My name is Bill Thach, I am a 38 year-old living in the United States in the state of Texas. I am married with a 6 year-old daughter. I work at an IT Consultant and enjoy cycling, running and anything that surrounds itself around food and the outdoors.
How were you diagnosed and how long did it take? What form of NETs were you diagnosed with? And had the NET spread to other parts of your body?
At first, I experienced repeated occurrences of blood in my stool. My general practitioner dismissed it as hemorrhoids, but I was not satisfied with this diagnosis. I sought a second opinion from another doctor, who then referred me for a colonoscopy. The process of consultations and referrals took approximately two months. I received my diagnosis on November 8, 2018. It was identified as Neuroendocrine Carcinoma, Grade 3, originating in the rectum. Initially categorized as Stage 3, it was later upgraded to Stage 4 due to its spread to the bladder, prostate, liver, and seminal vesicles.
What treatment have you had and how did it affect you then and now?
- Carboplatin + Etoposide
- 25 rounds of radiation + Capecitabine
- Folfiri
- Folfirinox
- Surgery: Removal of rectum, prostate, bladder, seminal vesicles, parts of liver, muscle from abdomen to fill pelvis, radiation of margins
- Liver ablation
- RP 3500 + Olaparib(clinical trial targeting ATM mutation)
- Vudalimab(clinical trial, immunotherapy)
- ART 6043(clinical trial targeting ATM mutation)(Present)
The journey of treatments has been nothing short of transformative. It has acquainted me intimately with the depths of pain and endurance. Through it, I’ve discovered the essence of adaptability. Enduring bouts of nausea, fatigue, widespread cramping, persistent neuropathy, and surgical pain, I’ve been compelled to reassess every aspect of my lifestyle. From dietary choices to physical activity, psychological well-being, and relationships, I’ve embraced the necessity of control. I’ve learned to optimize my energy levels, appreciate the healing properties of food, and cherish the simple ability to move.
What impact has the diagnosis had on your personal life?
It’s been a journey with its highs and lows. Through it all, I’ve discovered my true friends, those family members and companions who genuinely care for me and have illuminated the essence of love for me.
What lessons have you learnt along the way (if any)?
The journey through cancer has taught me profound lessons. It has shown me the remarkable strength and resilience that lies within us, even in the face of adversity. This strength not only serves as a beacon of hope for fellow patients but also for anyone encountering challenges in life. Furthermore, a cancer diagnosis prompts a reevaluation of priorities, emphasizing the importance of meaningful connections and experiences. It fosters a deep sense of gratitude for the support received and a heightened appreciation for life’s simple pleasures. Through practices like mindfulness and self-reflection, patients learn to navigate uncertainty with grace, embracing each moment with mindfulness and purpose. Importantly, their experience cultivates empathy and compassion, motivating them to support others and advocate for change. Additionally, cancer patients realize the significance of advocating for themselves, actively participating in treatment decisions and seeking necessary resources.
Who’s been your hero? Perhaps it was you!

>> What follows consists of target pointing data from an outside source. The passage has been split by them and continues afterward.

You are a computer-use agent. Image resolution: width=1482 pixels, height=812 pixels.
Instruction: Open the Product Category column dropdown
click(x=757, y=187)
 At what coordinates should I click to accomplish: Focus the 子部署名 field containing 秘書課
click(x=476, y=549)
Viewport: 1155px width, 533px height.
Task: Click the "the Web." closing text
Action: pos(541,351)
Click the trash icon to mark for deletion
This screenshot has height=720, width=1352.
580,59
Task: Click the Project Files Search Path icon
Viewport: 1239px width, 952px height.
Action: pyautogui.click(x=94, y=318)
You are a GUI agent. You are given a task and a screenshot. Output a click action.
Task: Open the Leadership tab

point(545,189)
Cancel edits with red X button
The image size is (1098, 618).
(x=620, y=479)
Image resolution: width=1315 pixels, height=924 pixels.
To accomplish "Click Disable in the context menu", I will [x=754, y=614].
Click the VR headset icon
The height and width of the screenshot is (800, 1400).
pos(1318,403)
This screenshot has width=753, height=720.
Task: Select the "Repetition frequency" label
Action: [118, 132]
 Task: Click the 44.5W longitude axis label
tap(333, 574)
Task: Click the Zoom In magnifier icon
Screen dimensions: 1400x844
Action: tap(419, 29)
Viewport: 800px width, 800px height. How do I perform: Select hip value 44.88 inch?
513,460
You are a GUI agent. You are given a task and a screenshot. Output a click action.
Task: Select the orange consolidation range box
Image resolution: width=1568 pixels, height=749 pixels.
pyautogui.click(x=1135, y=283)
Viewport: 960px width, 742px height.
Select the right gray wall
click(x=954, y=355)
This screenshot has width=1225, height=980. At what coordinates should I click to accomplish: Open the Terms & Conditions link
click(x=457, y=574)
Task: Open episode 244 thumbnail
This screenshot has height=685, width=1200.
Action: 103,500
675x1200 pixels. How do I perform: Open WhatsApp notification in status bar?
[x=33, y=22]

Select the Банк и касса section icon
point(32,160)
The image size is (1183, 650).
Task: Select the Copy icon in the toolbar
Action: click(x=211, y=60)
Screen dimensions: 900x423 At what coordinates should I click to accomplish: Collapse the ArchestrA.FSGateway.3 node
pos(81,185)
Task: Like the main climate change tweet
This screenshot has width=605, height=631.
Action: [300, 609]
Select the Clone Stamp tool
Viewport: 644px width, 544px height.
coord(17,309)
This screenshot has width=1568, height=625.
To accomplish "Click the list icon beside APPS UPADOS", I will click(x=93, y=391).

The heroes in my journey are the individuals who have stood by me since the moment of my diagnosis. Whether friends or family, they consistently carve out time from their busy lives to check on me, visit me, and ensure that I feel supported. Their unwavering presence reminds me that I am not facing this challenge alone, filling my days with love and reassurance.
How are you now?
Currently, I am on a new trial drug and just finished my first cycle. I have another cycle to complete before I have a restaging scan to see if the drugs are helping to control my disease. In the interim, I am currently training for an Ultra Marathon and hope to continue doing in addition to taking the step of sharing my story and spreading awareness to our rare disease.